Le cas de l’art. 35 montre bien que l’obligation constitutionnelle de négocier peut apparaître dans un contexte de modification de la Constitution qui ne conduit pas à la sécession. De même, dans le Renvoi sur la sécession, la Cour suprême fait voir que des revendications constitutionnelles provinciales découlant d’un acte politique originel incontestable peuvent déclencher l’obligation de négocier, quel que soit l’objet de ces revendications. Les provinces doivent logiquement bénéficier au moins des mêmes facilités que les peuples autochtones dans le processus de modification de la Constitution dans des circonstances qui soulèvent des questions vitales pour elles. Si, dans des circonstances exceptionnelles, les peuples autochtones peuvent bénéficier d’une procédure de modification bilatérale dont les provinces sont exclues, les provinces canadiennes, et plus particulièrement le Québec en raison de sa spécificité historique et culturelle, doivent également avoir accès à une procédure de modification de la Constitution qui pourrait être bilatérale.

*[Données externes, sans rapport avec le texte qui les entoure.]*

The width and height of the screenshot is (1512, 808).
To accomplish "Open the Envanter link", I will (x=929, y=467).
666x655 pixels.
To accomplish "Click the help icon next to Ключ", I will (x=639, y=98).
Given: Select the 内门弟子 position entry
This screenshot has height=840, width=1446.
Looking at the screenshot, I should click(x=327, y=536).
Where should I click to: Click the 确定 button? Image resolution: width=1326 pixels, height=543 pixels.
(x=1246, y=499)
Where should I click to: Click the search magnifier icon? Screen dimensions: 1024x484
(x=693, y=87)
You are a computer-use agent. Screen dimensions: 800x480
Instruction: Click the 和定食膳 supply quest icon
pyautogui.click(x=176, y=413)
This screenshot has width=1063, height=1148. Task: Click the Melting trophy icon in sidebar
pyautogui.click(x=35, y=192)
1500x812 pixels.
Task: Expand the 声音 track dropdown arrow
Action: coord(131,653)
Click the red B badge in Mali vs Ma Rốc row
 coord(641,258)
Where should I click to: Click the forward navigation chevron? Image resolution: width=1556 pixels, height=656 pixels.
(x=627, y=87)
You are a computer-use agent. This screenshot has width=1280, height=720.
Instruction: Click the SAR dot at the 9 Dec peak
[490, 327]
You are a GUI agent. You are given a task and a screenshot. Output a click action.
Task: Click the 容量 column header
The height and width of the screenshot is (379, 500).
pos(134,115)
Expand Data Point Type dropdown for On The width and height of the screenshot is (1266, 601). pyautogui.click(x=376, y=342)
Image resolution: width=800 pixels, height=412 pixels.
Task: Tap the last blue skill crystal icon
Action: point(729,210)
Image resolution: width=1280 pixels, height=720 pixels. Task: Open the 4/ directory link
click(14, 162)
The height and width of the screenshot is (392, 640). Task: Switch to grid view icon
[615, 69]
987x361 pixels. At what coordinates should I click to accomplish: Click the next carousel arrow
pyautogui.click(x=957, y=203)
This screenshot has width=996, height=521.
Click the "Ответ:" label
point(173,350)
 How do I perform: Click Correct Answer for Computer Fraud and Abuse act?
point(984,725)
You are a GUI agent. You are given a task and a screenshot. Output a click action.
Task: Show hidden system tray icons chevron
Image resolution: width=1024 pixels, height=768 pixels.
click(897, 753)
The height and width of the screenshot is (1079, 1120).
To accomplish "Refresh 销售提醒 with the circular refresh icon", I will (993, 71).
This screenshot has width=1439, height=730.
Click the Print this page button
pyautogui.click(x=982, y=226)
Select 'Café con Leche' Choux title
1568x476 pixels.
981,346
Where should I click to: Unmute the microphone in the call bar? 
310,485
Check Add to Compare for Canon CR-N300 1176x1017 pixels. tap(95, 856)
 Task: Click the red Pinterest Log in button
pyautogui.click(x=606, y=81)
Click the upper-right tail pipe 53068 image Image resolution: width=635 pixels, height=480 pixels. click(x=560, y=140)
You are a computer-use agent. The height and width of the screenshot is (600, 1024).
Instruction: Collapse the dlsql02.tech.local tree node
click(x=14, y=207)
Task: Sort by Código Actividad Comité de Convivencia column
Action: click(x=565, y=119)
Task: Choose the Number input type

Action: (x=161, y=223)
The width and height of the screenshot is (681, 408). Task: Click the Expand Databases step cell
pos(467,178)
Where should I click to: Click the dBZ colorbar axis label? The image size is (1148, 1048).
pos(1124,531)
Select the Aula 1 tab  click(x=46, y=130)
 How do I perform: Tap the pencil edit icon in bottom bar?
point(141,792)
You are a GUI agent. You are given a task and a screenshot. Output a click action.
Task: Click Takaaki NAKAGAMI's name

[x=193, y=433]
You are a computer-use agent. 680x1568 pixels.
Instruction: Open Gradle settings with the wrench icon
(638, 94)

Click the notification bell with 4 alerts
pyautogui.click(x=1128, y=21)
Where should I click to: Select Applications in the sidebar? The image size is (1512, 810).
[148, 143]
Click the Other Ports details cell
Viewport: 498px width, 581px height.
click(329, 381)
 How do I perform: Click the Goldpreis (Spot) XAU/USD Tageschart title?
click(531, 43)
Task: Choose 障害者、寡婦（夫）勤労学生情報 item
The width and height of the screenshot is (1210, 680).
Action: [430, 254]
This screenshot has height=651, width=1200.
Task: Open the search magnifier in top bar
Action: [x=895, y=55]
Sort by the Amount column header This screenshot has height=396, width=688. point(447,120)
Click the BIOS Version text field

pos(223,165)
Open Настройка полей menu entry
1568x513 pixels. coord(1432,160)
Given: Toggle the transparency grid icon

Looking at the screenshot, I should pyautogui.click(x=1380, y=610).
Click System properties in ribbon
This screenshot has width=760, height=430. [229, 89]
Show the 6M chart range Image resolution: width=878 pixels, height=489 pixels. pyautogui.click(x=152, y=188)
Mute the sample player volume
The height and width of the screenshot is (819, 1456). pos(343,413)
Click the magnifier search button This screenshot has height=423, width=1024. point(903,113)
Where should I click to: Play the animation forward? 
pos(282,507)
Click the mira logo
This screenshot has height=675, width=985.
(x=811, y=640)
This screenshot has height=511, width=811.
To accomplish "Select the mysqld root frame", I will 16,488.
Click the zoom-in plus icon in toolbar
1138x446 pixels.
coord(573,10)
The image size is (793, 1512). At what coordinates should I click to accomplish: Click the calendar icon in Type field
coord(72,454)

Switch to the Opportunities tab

Le gouvernement canadien pourrait alors agir au nom de l’ensemble de la fédération et négocier les termes d’une nouvelle relation constitutionnelle avec le Québec. Il serait souhaitable que les autres provinces apportent leur concours politique et juridique à cette nouvelle relation, mais celui-ci ne serait pas requis par la Constitution.

Le dénominateur commun de ces circonstances exceptionnelles, pour les autochtones comme pour les provinces, est l’obligation constitutionnelle de négocier. Une fois cette obligation suscitée, et satisfaite au moyen d’un accord politique, la Constitution canadienne exige désormais que cet accord soit respecté. Elle assure son respect en la constitutionnalisant immédiatement et directement. Si les procédures de modification de la Loi constitutionnelle de 1982 demeurent ouvertes, elle ne devraient plus être nécessaires dans de telles conditions.

Dans le cas des provinces, l’acte politique privilégié qui déclenche l’obligation constitutionnelle de négocier est le référendum. La Cour suprême n’a pas exclu que des actes d’une autre nature puissent être posés et produire les mêmes effets juridiques : on pense par exemple à une résolution unanime d’une législature provinciale. L’essentiel pour le plus haut tribunal est l’expression nette et sans ambiguïté de la volonté du peuple québécois (ou de la population provinciale).

Les termes du débat ne portent pas ici sur l’ampleur statistique du résultat référendaire, mais sur l’interprétation politique que l’on en fait. Le référendum demeure, malgré toutes ces lacunes, le meilleur moyen d’aboutir à une interprétation politique la plus répandue, et à un résultat pouvant peser le plus efficacement sur la suite des choses. Dans le cas du Québec, il opposerait la légitimité du processus démocratique à l’illégitimité de la Loi constitutionnelle de 1982, qui a été imposée par la nation canadienne à la nation québécoise reconnue par la Chambre des Communes en décembre 2006.

Un référendum portant sur un projet de Constitution du Québec pourrait comporter des dispositions abolissant la monarchie canado-britannique au Québec, et la transformation de la province de Québec en république associée du Québec. (On sait qu’en Europe les États fédérés prennent parfois le nom de républiques). Le lieutenant-gouverneur pourrait être remplacé par un gouverneur (ou un président), qui pourrait être élu au suffrage universel ou choisi par l’Assemblée nationale. Les fonctions de ce nouveau chef de l’État pourraient être strictement protocolaires si l’on désire conserver le régime parlementaire actuel. Les compétences de l’Assemblée nationale ne seraient pas nécessairement modifiées davantage; elles pourraient continuer à être régies par la Loi constitutionnelle de 1867, telle qu’elle existe actuellement.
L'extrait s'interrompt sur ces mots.